— BEGIN Rows —

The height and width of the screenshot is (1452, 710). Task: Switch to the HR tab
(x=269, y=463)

— END Rows —
— BEGIN Rows —

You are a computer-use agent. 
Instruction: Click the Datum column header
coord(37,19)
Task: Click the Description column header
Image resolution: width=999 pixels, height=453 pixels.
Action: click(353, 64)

— END Rows —

→ **Exercise instructions**
Update everything from the line containing "You are a computer-use agent." down to the line containing "Action: click(353, 64)" by replacing "column header" with "column heading", leaving all else unchanged, and return only those lines.

→ **Finished answer**
You are a computer-use agent. 
Instruction: Click the Datum column heading
coord(37,19)
Task: Click the Description column heading
Image resolution: width=999 pixels, height=453 pixels.
Action: click(353, 64)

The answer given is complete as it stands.